Sunday, October 21, 2007

Fearful Symmetry


Tyger, Tyger, burning bright,
In the forests of the night;
What immortal hand or eye
Could frame thy fearful symmetry?
-- William Blake


Three weeks to go 'til three weeks in India.

When Joan asked me if I wanted to accompany her and her friend Jan to photograph Bengal tigers in the wild, I didn't hesitate to say yes. I had been looking for a meditation retreat to attend but that seemed a bit too safe. Maybe even predictable. I needed something or somewhere to really put myself out there -- to feel like a stranger in a strange land, to be not versant in custom or language, challenged in ways I couldn't prescribe.

Perfect. Travelling through India seeking tigers is perfect because it's the last thing I would think to do. Full of color and architecture and just enough risk. We'll be traveling through ancient cities, forested jungle, and arid desert. We'll ride elephants, attend the largest camel-trading festival in the world, ride for hours in planes, trains, and jeeps to get to the tiger preserve. I've had my vaccinations (typhoid), considered getting a mosquito net (malaria), puchased a money belt (thieves), and bought flip flops to wear in the showers (parasites).

But tonight, I've discovered what I fear most about this trip: exposing my thoughts on a website. Feared not because it will be read by people I don't know, but by people I do. It's like leaving a diary open on the kitchen table and having your friends over for a party. A risky venture indeed.

If I gave you the address of this blog, I'm asking you to travel along with me. Not just through the bright cities and dark jungles of India, but through the dappled landscape of light and shadow of my thoughts.

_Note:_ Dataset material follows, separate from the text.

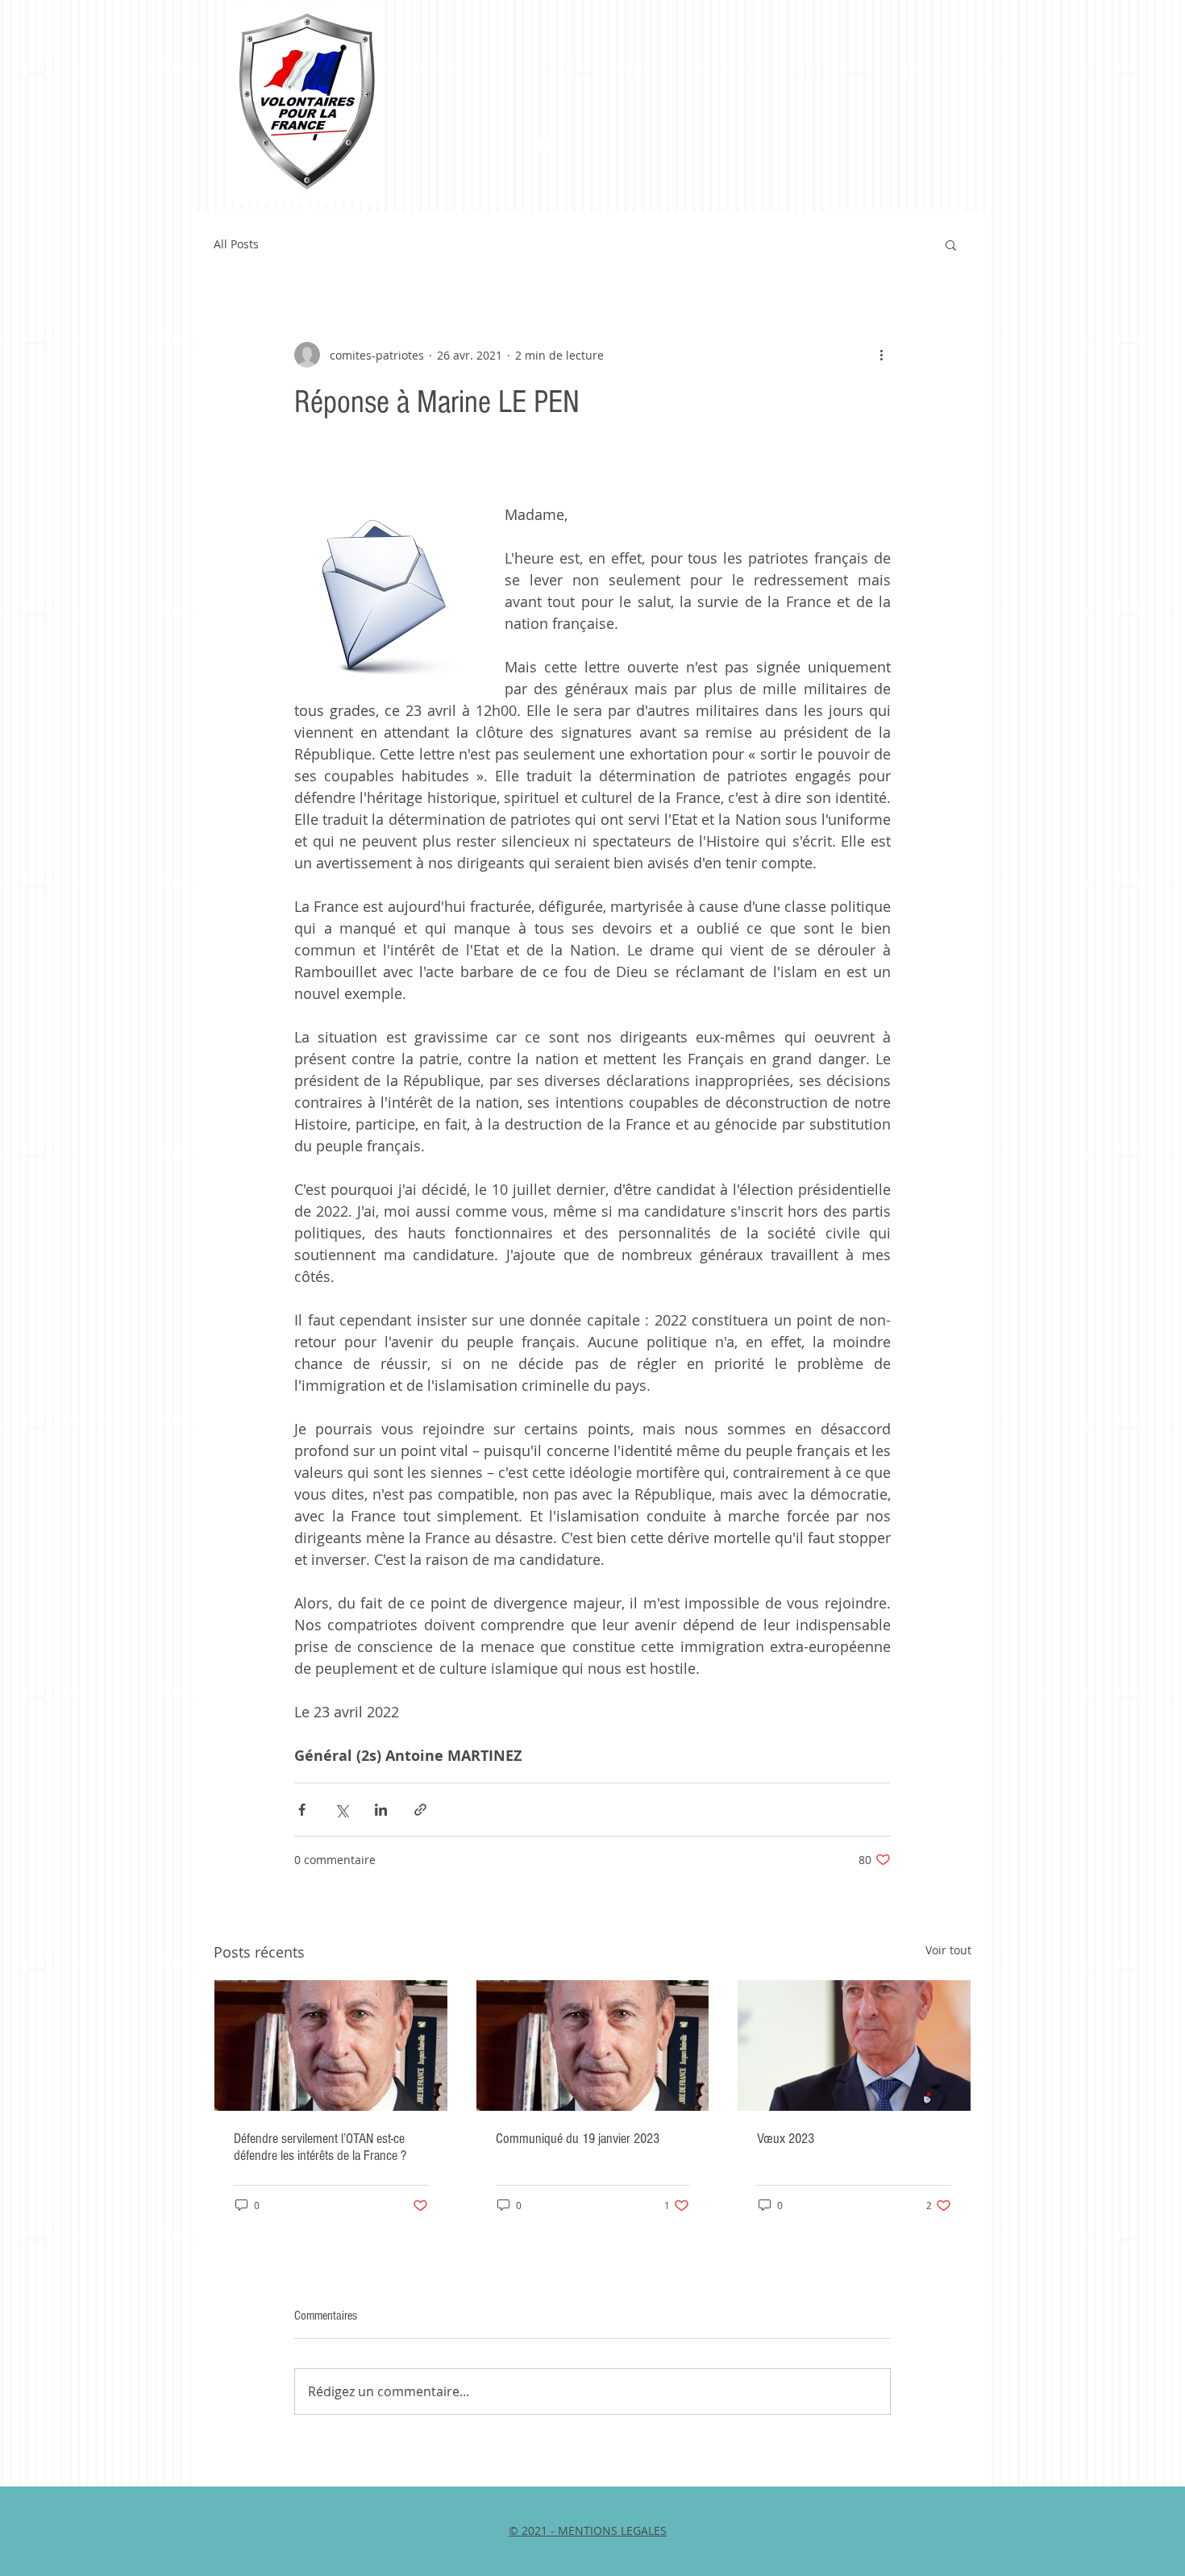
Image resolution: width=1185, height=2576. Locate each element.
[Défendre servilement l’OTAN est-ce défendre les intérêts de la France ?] (330, 2045)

I'm told India is a study in contrast -- great wealth next to abject poverty, intense color before bleached background, the ancient laced with modern technology. I'm certain I'll see many things that will shake and startle me. I hope so.

I'm also sure that by the time I actually see the elusive big cat in the wild, I'll find something startling within me. Why go on a life-transformational trip physically without exploring the spiritual as well? What contrasts will I find within the wealth and poverty of my own mind?

This turns out to be a meditation trip after all. A fearful symmetry.